■ Problem statement: Could you show all lines in the entries below that contain the string "thumbnail"?

Dataset entries

BEGIN

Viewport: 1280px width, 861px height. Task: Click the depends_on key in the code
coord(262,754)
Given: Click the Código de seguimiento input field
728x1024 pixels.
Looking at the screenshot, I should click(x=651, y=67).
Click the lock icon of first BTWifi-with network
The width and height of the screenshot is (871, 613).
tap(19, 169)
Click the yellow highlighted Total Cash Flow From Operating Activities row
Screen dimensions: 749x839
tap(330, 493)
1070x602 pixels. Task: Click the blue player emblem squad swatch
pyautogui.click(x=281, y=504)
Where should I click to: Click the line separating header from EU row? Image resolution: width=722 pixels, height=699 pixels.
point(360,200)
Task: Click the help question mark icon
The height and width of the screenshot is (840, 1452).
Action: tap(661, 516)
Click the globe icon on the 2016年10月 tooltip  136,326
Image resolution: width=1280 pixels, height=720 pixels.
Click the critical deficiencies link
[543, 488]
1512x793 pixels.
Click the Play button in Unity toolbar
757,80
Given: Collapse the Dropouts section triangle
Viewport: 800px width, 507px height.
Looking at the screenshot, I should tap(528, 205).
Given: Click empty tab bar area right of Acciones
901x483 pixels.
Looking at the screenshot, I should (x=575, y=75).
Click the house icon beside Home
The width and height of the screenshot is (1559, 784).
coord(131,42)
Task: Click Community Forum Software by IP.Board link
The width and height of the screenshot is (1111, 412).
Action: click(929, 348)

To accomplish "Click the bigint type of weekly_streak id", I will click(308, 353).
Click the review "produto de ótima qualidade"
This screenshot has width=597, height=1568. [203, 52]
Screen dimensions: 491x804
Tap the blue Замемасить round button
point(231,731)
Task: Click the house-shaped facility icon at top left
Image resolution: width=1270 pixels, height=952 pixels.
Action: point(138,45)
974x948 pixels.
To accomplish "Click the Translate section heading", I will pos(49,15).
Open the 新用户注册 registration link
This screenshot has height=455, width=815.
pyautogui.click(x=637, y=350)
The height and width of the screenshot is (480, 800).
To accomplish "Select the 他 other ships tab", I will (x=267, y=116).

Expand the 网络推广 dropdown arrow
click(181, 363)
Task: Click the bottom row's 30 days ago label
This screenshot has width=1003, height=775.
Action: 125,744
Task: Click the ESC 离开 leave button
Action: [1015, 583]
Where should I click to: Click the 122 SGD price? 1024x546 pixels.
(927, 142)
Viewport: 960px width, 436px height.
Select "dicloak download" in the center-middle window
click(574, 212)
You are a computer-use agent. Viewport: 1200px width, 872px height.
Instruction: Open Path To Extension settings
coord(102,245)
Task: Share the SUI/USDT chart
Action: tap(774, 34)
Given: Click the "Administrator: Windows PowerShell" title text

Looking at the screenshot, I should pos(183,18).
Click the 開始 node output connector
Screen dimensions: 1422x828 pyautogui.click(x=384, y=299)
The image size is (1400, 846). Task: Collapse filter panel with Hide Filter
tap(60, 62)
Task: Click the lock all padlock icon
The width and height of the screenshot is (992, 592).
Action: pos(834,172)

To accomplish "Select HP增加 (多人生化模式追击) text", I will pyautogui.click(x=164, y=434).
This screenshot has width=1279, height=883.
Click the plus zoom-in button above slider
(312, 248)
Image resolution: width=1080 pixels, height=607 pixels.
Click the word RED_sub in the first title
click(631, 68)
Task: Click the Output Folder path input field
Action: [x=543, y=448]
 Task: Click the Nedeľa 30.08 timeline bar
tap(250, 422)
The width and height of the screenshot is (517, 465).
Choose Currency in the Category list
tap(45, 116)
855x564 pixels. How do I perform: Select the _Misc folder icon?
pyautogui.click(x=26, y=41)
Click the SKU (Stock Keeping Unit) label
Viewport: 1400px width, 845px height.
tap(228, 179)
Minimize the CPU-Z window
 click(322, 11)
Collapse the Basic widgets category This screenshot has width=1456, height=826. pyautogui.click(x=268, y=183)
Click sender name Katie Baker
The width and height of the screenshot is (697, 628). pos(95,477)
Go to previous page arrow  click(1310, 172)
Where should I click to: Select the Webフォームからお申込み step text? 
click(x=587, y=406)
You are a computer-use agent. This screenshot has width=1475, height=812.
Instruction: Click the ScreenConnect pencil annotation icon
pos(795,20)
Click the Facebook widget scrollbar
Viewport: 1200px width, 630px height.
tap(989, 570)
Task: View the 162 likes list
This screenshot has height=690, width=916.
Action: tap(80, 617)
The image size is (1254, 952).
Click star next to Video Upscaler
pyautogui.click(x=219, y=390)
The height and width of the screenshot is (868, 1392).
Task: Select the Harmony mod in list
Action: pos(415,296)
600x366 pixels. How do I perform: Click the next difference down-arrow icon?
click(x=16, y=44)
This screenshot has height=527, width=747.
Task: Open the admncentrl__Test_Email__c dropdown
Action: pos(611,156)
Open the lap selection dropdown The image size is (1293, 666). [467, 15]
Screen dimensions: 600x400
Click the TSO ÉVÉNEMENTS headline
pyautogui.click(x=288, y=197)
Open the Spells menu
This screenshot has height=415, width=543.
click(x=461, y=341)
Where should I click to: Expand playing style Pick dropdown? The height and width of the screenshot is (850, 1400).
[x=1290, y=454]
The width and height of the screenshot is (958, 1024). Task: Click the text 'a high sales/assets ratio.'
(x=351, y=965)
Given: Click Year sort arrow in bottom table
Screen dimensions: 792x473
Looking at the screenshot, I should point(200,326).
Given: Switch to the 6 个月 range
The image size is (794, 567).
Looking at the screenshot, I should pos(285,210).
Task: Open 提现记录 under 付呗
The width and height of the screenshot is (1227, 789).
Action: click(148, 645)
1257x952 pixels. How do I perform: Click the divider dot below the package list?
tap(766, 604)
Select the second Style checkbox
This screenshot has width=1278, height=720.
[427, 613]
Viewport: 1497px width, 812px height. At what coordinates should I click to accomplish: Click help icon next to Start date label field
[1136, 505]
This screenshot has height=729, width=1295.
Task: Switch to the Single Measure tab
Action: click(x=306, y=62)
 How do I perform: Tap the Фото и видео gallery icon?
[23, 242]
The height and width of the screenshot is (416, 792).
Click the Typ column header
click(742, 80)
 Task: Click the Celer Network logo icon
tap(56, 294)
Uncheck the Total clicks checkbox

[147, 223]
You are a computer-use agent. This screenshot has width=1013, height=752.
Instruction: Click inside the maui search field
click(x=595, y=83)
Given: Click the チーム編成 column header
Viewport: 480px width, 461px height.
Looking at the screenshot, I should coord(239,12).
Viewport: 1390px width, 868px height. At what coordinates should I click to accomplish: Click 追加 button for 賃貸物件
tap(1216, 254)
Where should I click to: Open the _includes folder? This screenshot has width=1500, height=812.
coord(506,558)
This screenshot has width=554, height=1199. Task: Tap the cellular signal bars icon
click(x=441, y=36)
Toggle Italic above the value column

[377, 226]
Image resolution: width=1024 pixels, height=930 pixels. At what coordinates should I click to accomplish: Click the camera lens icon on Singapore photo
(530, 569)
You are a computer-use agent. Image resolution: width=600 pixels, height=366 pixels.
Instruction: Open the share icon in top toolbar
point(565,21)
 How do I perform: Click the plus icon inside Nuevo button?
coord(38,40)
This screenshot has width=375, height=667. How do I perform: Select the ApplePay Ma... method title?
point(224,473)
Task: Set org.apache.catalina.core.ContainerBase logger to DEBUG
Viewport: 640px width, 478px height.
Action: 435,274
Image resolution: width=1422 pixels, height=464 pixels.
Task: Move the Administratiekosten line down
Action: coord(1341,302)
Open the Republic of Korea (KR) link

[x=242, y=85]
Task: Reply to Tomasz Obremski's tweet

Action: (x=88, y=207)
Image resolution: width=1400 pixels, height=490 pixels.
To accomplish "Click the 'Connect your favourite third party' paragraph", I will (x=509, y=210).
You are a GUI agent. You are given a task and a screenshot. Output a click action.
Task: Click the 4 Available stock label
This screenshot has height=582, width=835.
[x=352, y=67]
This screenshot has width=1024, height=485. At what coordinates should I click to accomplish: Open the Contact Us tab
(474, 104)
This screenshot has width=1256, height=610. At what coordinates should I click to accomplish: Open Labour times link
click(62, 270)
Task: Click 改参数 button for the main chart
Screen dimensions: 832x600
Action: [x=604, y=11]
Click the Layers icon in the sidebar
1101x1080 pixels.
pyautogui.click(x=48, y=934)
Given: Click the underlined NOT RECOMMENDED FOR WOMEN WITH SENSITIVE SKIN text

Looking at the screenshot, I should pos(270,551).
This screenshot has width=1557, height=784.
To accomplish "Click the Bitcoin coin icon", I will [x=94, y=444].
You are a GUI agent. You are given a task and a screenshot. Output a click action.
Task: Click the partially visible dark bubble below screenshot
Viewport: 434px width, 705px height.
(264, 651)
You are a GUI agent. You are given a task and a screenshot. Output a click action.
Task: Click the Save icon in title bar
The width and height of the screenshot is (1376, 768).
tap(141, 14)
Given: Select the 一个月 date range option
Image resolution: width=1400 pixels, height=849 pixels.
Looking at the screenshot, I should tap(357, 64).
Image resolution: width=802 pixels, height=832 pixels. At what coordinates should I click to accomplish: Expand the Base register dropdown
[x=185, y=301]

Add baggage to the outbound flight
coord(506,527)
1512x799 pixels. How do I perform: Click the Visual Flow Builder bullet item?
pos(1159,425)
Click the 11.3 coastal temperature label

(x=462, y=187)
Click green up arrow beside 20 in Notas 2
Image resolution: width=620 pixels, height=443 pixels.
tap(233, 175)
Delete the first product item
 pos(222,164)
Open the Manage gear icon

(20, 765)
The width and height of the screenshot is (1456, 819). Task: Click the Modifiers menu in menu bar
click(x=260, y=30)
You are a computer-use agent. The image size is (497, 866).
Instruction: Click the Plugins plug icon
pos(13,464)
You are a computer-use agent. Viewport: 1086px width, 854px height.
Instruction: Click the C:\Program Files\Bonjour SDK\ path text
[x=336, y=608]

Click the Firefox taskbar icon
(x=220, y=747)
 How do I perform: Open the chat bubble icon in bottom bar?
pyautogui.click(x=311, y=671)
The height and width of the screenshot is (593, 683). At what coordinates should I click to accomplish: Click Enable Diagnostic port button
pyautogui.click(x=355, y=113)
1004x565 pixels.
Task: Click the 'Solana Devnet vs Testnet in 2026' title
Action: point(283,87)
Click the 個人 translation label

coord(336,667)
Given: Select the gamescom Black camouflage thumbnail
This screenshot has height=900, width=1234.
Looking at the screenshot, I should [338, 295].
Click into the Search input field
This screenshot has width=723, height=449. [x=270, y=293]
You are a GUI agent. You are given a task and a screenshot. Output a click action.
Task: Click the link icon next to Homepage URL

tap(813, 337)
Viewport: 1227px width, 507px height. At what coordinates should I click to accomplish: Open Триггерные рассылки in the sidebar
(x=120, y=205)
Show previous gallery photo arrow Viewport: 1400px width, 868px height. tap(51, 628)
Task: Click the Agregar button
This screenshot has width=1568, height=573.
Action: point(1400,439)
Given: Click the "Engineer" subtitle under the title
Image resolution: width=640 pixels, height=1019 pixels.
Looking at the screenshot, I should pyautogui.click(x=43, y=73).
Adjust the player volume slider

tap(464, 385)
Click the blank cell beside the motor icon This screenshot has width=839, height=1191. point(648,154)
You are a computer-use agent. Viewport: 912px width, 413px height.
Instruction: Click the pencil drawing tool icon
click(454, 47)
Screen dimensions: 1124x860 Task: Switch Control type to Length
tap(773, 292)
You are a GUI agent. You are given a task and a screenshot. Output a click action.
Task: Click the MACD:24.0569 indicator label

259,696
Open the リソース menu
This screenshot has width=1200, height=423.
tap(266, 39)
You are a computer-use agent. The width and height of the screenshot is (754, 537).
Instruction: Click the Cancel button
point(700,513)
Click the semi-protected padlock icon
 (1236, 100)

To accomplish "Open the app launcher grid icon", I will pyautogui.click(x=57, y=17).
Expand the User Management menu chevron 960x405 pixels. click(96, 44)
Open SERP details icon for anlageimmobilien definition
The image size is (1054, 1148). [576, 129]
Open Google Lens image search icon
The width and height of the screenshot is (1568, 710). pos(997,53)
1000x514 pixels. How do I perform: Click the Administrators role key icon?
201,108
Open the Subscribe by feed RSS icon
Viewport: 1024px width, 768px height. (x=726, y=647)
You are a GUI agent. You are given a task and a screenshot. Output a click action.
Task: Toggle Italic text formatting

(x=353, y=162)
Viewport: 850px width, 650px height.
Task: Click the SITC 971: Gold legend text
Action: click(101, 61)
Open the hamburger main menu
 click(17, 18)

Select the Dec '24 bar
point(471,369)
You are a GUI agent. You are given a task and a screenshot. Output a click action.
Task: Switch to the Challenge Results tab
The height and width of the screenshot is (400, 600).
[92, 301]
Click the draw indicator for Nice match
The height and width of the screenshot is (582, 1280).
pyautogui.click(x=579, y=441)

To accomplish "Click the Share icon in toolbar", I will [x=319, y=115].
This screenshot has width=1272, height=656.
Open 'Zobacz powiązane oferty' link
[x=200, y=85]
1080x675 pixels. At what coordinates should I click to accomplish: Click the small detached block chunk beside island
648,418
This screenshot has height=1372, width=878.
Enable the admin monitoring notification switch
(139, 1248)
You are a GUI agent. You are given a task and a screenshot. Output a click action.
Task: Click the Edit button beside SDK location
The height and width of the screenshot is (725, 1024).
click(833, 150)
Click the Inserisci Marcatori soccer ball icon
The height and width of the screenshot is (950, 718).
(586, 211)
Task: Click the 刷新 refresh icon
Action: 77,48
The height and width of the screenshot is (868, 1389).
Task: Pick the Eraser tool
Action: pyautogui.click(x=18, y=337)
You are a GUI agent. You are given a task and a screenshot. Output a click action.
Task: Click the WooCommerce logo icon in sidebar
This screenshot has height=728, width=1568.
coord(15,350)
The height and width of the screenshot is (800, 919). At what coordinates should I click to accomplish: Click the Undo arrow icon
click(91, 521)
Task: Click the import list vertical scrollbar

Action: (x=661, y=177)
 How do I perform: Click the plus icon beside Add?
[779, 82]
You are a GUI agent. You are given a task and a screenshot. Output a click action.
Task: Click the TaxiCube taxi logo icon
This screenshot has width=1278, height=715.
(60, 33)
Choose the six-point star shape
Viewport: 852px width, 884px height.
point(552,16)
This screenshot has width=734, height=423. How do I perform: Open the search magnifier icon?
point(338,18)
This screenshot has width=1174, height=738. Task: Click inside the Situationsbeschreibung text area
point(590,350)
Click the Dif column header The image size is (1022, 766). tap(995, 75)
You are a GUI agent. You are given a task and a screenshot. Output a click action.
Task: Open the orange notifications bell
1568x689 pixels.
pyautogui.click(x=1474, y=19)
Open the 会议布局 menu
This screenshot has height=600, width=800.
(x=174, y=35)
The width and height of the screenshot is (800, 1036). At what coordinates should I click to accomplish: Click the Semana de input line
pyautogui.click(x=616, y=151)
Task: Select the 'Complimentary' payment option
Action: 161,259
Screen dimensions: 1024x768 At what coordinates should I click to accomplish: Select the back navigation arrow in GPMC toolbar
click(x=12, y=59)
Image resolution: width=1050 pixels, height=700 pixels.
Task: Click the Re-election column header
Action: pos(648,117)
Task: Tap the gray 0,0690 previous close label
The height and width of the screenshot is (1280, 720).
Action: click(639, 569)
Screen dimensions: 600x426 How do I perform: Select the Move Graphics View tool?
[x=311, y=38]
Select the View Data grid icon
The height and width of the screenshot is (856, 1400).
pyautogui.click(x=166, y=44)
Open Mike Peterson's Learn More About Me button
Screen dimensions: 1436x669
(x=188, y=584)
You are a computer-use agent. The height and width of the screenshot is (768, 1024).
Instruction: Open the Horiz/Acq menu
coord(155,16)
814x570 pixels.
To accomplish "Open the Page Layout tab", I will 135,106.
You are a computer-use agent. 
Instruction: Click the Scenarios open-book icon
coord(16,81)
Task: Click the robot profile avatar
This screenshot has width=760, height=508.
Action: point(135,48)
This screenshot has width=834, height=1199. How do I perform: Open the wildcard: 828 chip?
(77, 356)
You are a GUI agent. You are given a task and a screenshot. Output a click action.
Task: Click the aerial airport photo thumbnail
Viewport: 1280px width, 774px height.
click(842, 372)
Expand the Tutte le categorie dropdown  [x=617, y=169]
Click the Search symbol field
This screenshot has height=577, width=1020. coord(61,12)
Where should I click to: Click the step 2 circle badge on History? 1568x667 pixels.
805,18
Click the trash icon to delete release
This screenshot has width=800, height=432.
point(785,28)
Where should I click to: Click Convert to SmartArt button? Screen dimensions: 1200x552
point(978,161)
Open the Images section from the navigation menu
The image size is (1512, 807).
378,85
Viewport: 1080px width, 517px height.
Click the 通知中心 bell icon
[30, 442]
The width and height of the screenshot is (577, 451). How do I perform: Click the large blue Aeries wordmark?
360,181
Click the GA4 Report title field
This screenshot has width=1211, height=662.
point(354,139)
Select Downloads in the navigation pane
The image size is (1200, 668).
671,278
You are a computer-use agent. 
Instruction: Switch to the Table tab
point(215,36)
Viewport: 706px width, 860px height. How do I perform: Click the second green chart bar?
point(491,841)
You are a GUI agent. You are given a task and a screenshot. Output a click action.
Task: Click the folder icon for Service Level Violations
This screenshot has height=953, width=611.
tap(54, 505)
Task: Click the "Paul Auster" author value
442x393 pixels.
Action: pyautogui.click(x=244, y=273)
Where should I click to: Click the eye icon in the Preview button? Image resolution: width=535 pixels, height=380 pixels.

END

■ Solution to this problem:
Given: Select the gamescom Black camouflage thumbnail
Task: Click the aerial airport photo thumbnail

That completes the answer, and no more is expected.